石じじいの話・不思議な家 2
石じじいの話です。
不思議な家の話を追加しましょう。
(1) 廊下の奥の突き当りに黒い影が立つ家があったそうです。
それは、その一家の男の子が生まれたときから立つようになったのです。
数年に一度、なんの前兆もなく立ちました。
周期性もないし、なにか特別な年(七五三とか)に立つわけでもない。
そのうち、その男の子が出征して戦死すると、黒い影は出なくなったそうです。
じじいが、この話をしてくれたときの会話を覚えています。
「黒い影は、その男の人の霊やったんやろうか?」と私。
「うーむ、その人が生きとるあいだに、その人の幽霊がでることはないやろうね」と、じじい。
「それなら、死神やったんかな?」と私。
「うーむ、日本に死神はおるんかのう?」とじじい。
じじいは少し考えたあと、
「もしかしたら、それは『戦争』やったんかもしれんねぇ。」
(2) 老婆が、ひとりで暮らしていた古い家がありました。親族も近くには住んでいませんでした。

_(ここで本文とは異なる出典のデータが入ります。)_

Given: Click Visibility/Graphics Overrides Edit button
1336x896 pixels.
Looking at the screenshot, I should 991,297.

大きな屋敷でしたが、いつも、雨戸がしまっていて、全体に陰鬱な感じだったということです。
しかし、その老婆自身は、べつに偏屈でもボケてもおらず、普通の人でした。
彼女は、体調を崩して入院しましたが、すぐに死んでしまいました。
老婆が死んだあと、人々が、その家の整理をしようと家に入り雨戸を開けてみると、雨戸の板の内側に、たくさんの人々への呪いの言葉が何枚にも延々と刻まれていたそうです。

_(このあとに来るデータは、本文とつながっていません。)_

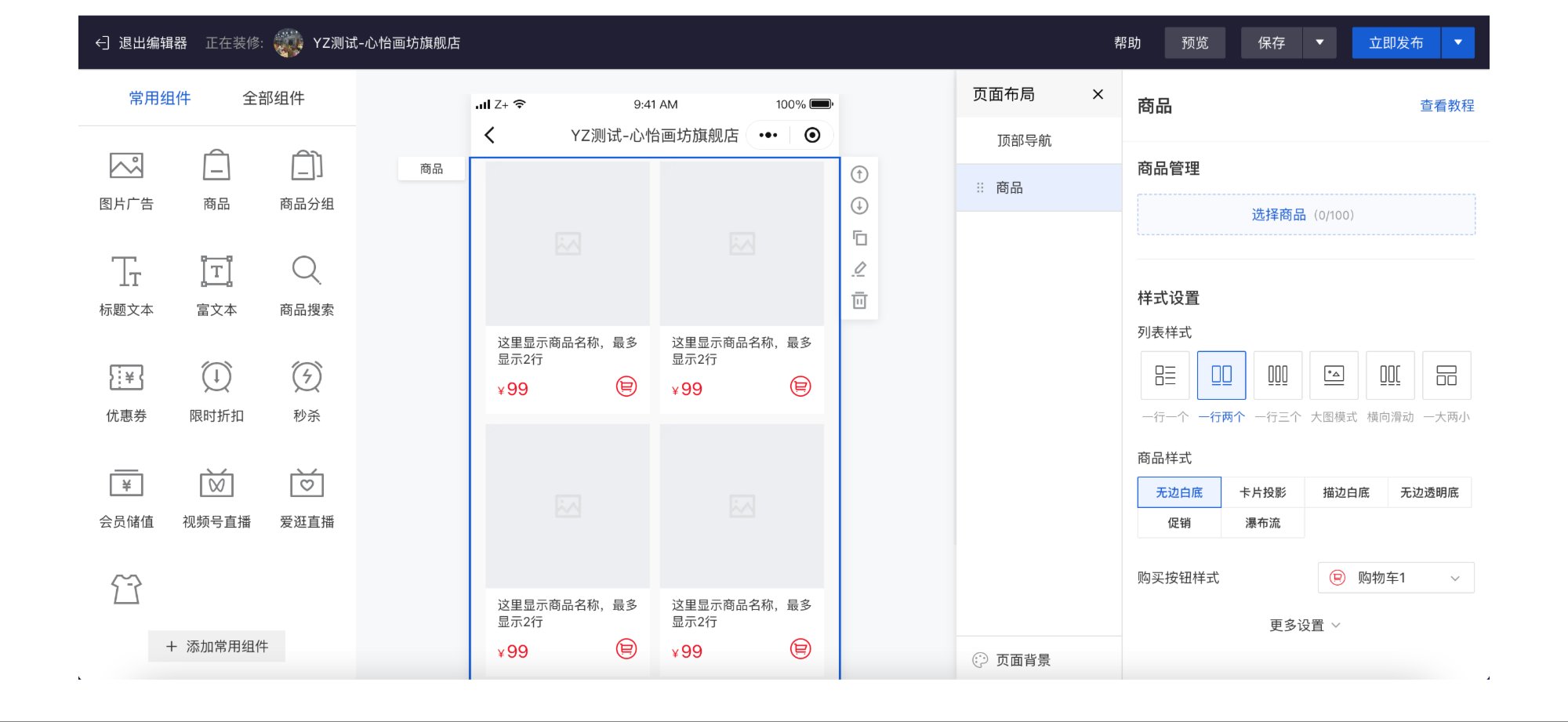
Task: Open the 购物车1 button style dropdown
Action: (1394, 577)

それは、なにか硬いもの、おそらく釘を使って書かれたのだろうということでした。
(3) 座敷の壁に、死んだ人の顔が浮かび上がる家があったそうです。
その顔を見るためには、その部屋に鏡台を壁に向けて置いて、鏡に壁だけが映るようにしておきます。
そうしておいて、その鏡を見つめていると、それに映ている壁に、自分の親しい人の顔を浮かび上がってきました。
鏡から目を離して、直接その壁を見ても顔は見えなかったそうです。
じじいは、朝鮮に行く前に、この話を聞いていました。
戦後、じじいが朝鮮から帰ってきたときには、「母親が現れる家*」はすでに取り壊されていたので、その家に行って母親の顔を見たいと思いました。

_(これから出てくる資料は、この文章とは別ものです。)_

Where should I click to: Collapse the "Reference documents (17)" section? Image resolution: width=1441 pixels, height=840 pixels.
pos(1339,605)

その鏡の家は、かなり遠くにあったのですが、石探しのついでに訪れると、そこは、すでに空き家になっていたそうです。
じじいは、残念に思ったのですが、安心もしたそうです。
*「母親が現れる家」とは、じじいの実家で、彼が幼いときに死んだ母親が、死後、その家の座敷に現れた:という話です。これについては以前に紹介したことがあります。
よくある現象かもしれません。
のちに、事情があって他の家に移り住み、その家に住まなくなったあとも、じじいは、母親の姿を見たくなると、その家(その時は、もう空き家)に行って、その部屋で立ちつくす母親に会っていたそうです。
住む人がいなくなっても、こどもじじいがいなくなっても、母親はその家に出続けていたのです。